C’est ainsi que j’ai été ce matin dès la première heure au bureau de vote, une salle de l’école du quartier. Les regards souriants des membres du bureau que je connaissais presque tous m’ont accueillis ; ils m’auraient bien proposé un café n’était-ce le mois du jeûne. Il y avait parmi eux un inconnu : c’était un observateur, m’ont-ils expliqué. Je leur ai présenté ma carte et, fièrement, devant tout le monde, je n’ai pris avec les enveloppes que la couleur du président et celle de son parti (merde ! encore une bavure ! je veux dire notre parti) Je n’ai pas compris l’insistance du chef du bureau qui insistait pour que je me serve de toutes les piles présentées mais je ne voulais pas que l’ombre d’un doute sur mon allégeance à mon président et mon parti (je ne me suis pas trompé, là !) puisse planer.

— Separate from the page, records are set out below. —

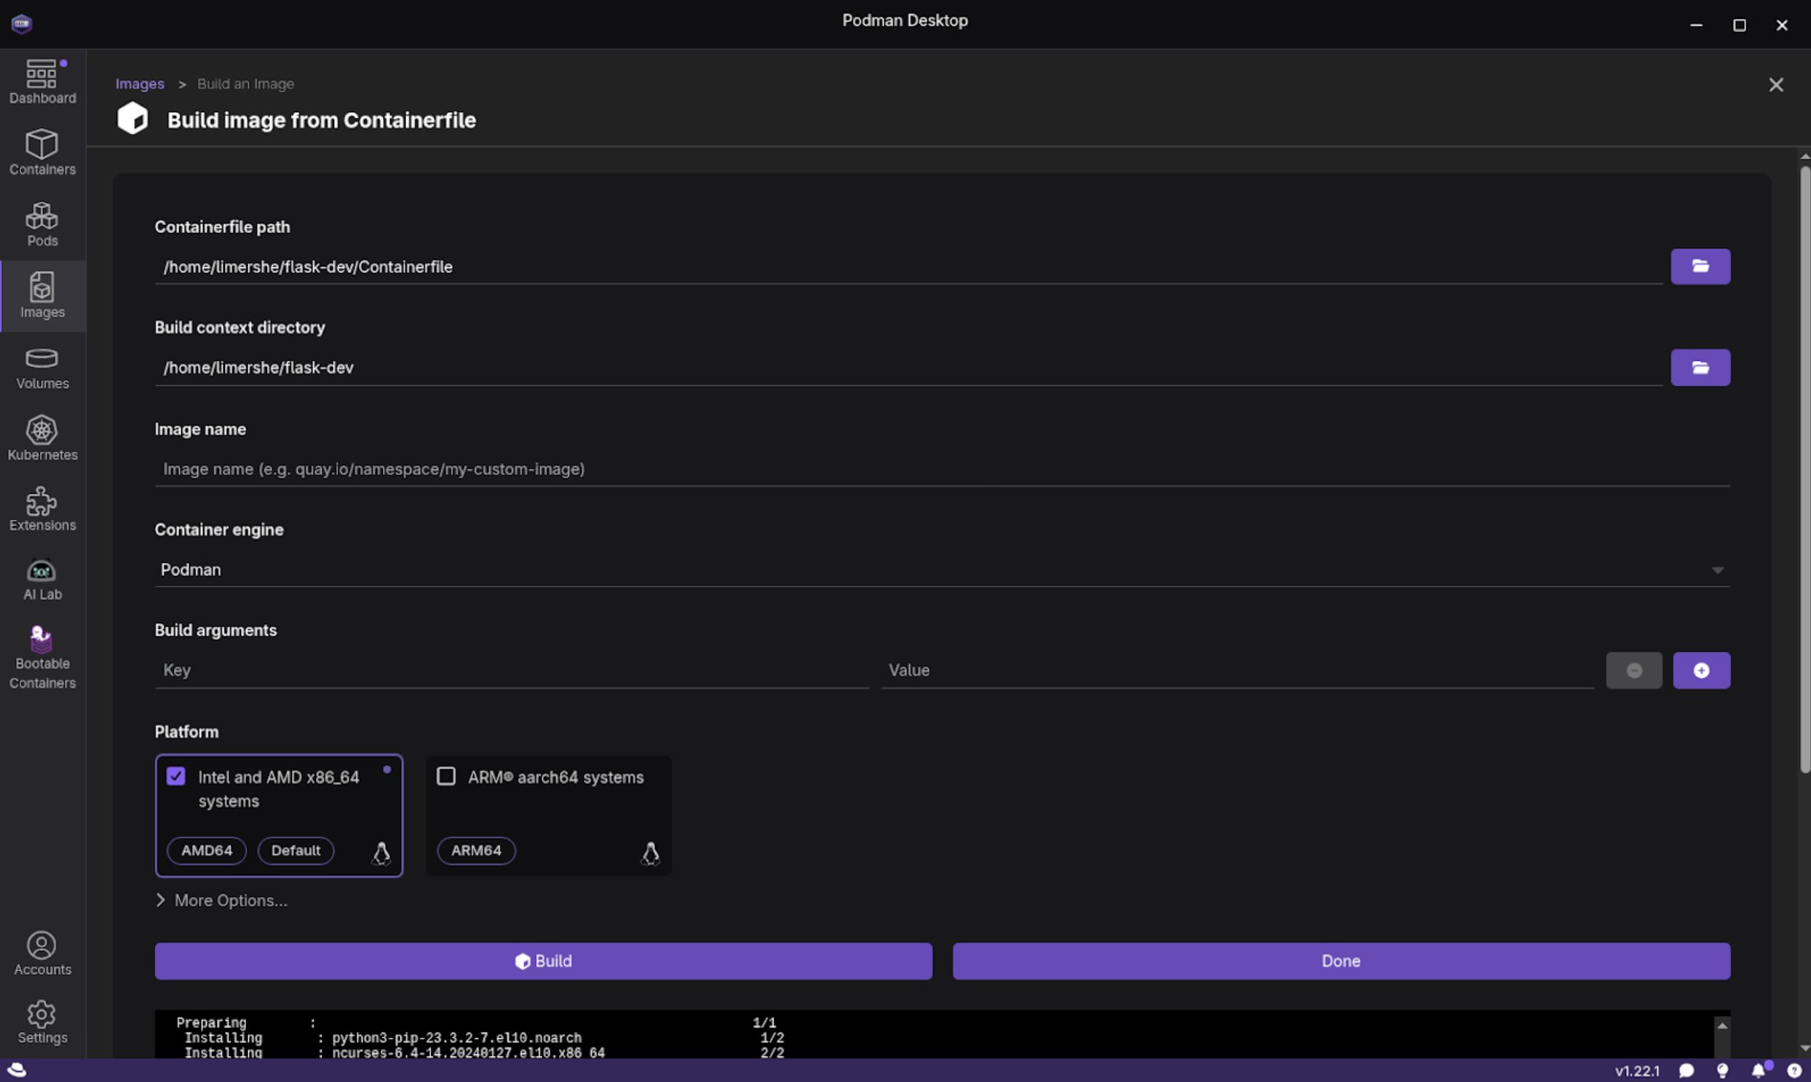Image resolution: width=1811 pixels, height=1082 pixels.
Task: Open Kubernetes in the sidebar
Action: point(42,438)
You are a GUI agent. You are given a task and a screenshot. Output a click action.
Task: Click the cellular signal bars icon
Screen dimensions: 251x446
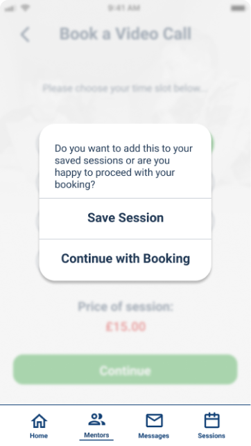pyautogui.click(x=10, y=8)
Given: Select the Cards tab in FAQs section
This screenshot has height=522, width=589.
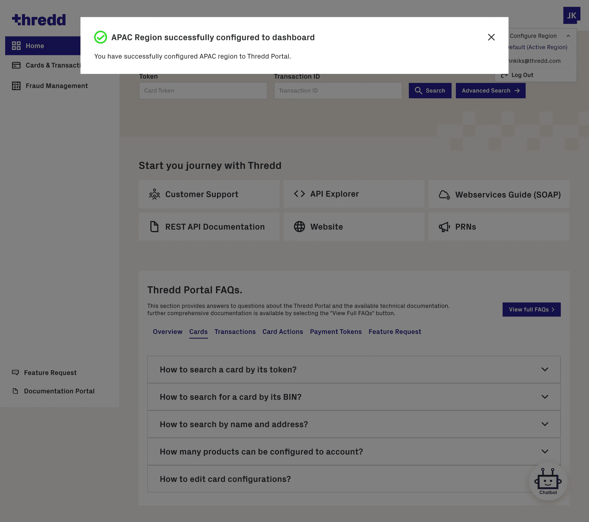Looking at the screenshot, I should (199, 332).
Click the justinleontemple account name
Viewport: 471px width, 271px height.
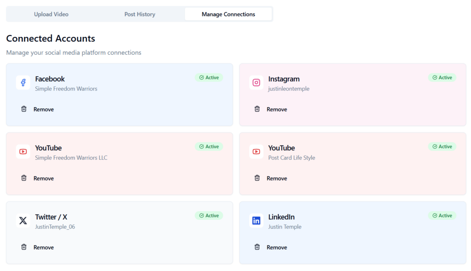pyautogui.click(x=288, y=89)
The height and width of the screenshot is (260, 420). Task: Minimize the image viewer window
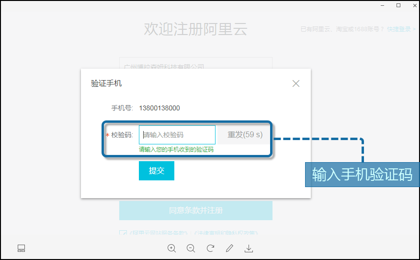383,5
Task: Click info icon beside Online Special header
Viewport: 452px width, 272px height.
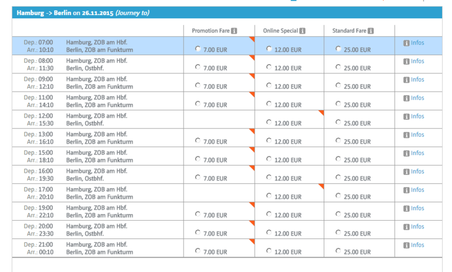Action: (x=303, y=31)
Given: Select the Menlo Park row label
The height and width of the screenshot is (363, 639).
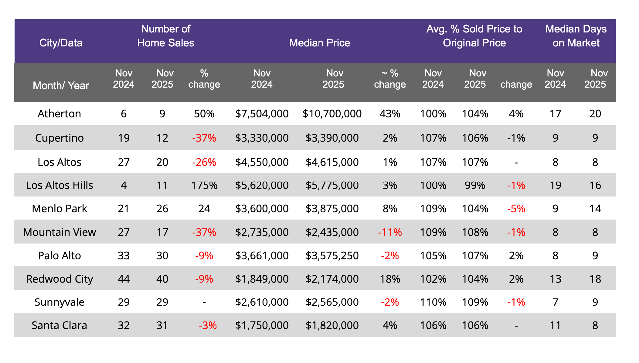Looking at the screenshot, I should 59,208.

Avec toute assurance, je me suis dirigé vers l’isoloir où j’ai mis les couleurs dans leurs enveloppes respectives. En sortant, je ne me sentais plus très bien ; d’une main qui commençait à trembler, j’ai rapidement glissé mes bulletins dans les urnes respectives. Je me sentais soudain mal à l’aise : je ne voulais qu’une chose : partir, le plus rapidement possible. Ce que j’ai fait, à peine ma carte tamponnée récupérée. J’avais envie de me vomir. Je n’ai même pas attendu ma femme qui était venue voter avec moi. Je suis rentré chez moi et j’ai pleuré.